The One Time Secret Link service itself hasn't gone through the formal SOC2 or ISO certification process.

However, the service is built entirely on Cloudflare's infrastructure:

  • Cloudflare Workers for running server-side code
  • Cloudflare KV (Key-Value storage) for temporarily storing the encrypted secrets
  • Cloudflare Pages for hosting the website users interact with

Cloudflare is a major player in internet infrastructure and security, and they have obtained numerous certifications and compliance attestations. These include SOC 2 Type II, ISO 27001, and PCI DSS 4.0. While this doesn't automatically make the service compliant, it does mean that the underlying infrastructure is held to very high security standards.

How is the secret shared?

After you create a secret, you'll receive a unique URL. You have several options for sharing this URL:

  1. Copy the URL and send it through your preferred method.
  2. Use built-in sharing options to send it directly via platforms like email, Slack, or Teams.

Remember, anyone with this URL can potentially access the secret, so be careful how you share it!

What technology stack is used?

The service uses a modern, efficient technology stack:

  • Frontend: Svelte with TypeScript. Svelte is a modern JavaScript framework that provides a fast, efficient user interface.
  • Backend: Cloudflare Workers handle server-side operations.

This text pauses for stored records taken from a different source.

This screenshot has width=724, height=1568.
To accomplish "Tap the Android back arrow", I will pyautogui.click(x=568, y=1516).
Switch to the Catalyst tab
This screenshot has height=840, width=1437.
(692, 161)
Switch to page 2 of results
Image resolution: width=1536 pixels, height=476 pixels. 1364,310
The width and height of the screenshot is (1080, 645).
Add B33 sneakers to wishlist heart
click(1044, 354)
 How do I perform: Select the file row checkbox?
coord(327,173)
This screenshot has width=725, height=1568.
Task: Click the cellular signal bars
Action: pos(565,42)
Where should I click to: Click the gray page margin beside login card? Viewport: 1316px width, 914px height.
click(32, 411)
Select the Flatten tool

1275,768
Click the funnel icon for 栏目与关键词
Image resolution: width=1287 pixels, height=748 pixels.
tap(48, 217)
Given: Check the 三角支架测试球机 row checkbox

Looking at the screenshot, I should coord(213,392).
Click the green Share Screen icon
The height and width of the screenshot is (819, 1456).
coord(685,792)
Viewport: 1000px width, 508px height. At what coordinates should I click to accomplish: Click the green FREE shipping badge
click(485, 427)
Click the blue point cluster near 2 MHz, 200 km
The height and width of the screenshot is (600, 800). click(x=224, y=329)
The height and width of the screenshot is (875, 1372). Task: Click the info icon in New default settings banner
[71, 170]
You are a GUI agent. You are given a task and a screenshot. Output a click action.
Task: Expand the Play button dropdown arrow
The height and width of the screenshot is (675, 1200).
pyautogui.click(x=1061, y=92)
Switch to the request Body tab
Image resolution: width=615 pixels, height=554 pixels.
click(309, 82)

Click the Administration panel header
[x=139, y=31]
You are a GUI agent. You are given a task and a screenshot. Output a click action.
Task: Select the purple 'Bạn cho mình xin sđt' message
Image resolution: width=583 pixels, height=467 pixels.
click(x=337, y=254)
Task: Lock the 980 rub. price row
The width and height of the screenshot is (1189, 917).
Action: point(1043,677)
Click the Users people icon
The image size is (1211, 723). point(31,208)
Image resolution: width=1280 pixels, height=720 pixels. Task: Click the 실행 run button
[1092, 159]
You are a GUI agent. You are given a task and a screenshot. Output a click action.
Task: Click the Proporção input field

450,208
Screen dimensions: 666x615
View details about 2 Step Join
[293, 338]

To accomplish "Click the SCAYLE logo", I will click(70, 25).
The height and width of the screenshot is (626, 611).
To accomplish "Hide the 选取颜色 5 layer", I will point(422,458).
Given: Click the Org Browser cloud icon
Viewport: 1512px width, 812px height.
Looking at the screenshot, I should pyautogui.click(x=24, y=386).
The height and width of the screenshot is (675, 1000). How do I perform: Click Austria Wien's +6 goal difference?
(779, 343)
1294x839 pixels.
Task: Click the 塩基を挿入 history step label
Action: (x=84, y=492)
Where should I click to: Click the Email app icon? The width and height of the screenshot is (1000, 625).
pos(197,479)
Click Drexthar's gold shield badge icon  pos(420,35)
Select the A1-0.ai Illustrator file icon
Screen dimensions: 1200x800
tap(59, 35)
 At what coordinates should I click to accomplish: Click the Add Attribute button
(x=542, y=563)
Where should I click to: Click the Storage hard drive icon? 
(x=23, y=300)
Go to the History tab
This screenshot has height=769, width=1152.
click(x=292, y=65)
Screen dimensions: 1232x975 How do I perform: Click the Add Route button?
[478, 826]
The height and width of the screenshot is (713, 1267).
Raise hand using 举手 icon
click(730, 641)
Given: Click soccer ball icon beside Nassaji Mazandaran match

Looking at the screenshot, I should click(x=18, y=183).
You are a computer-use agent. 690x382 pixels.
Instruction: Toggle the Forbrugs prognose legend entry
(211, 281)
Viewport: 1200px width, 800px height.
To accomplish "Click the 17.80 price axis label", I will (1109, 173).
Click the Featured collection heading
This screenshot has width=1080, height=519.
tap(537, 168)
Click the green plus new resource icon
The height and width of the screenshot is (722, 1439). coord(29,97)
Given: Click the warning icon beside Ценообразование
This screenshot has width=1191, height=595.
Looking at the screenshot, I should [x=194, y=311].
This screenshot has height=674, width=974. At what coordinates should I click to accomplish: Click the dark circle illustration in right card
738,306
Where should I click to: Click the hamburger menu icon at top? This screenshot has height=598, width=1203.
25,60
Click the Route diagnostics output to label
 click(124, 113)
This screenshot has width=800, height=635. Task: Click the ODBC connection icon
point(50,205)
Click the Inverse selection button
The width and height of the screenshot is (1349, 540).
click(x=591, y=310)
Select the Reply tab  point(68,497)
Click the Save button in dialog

These are lightweight, serverless functions that run close to the user for fast performance.
  • Storage: Cloudflare KV (Key-Value) storage is used to temporarily hold the encrypted secrets.
  • Hosting: Cloudflare Pages hosts the frontend, providing fast, secure static site hosting.
  • Encryption: The CryptoJS library is used to perform AES-256 encryption. This is a well-regarded, widely-used encryption library.

This stack allows for a service that's fast, secure, and globally available.

Is there a limit to the size of the secret?

The service is designed to handle secrets of various sizes efficiently:

  • Performance: While encrypting and decrypting larger amounts of data in the browser might take slightly longer. For most secrets, you shouldn't notice any significant delay.
  • Storage: The backend uses Cloudflare KV, which can handle a wide range of data sizes. However, as with any service, there are practical upper limits to consider.

While there are no strict size limits imposed, it's recommended to keep secrets to a reasonable size. This service is ideal for sharing sensitive information like passwords, API keys or small confidential messages.

If you need to share very large files securely, you might want to consider a dedicated encrypted file-sharing service. But for most secret-sharing needs, this service should be more than capable.

Remember, the goal is to share sensitive information securely and temporarily.

Can I create multiple secrets?

You can create as many secrets as you need. Each secret gets its own unique URL, so you can share different pieces of information with different people. After you've created and shared one secret, you can easily create a new one by clicking the "Create new secret" button. This will take you back to the initial screen where you can enter a new secret.

Remember, each secret is independent, so you can have multiple secrets with different expiration times or share them with different people as needed.

Why is it free?

One Time Secret Link is free to use thanks to Cloudflare's generous free tier. However, this might change in the future if Cloudflare decides to change pricing plans or if usage limits are reached.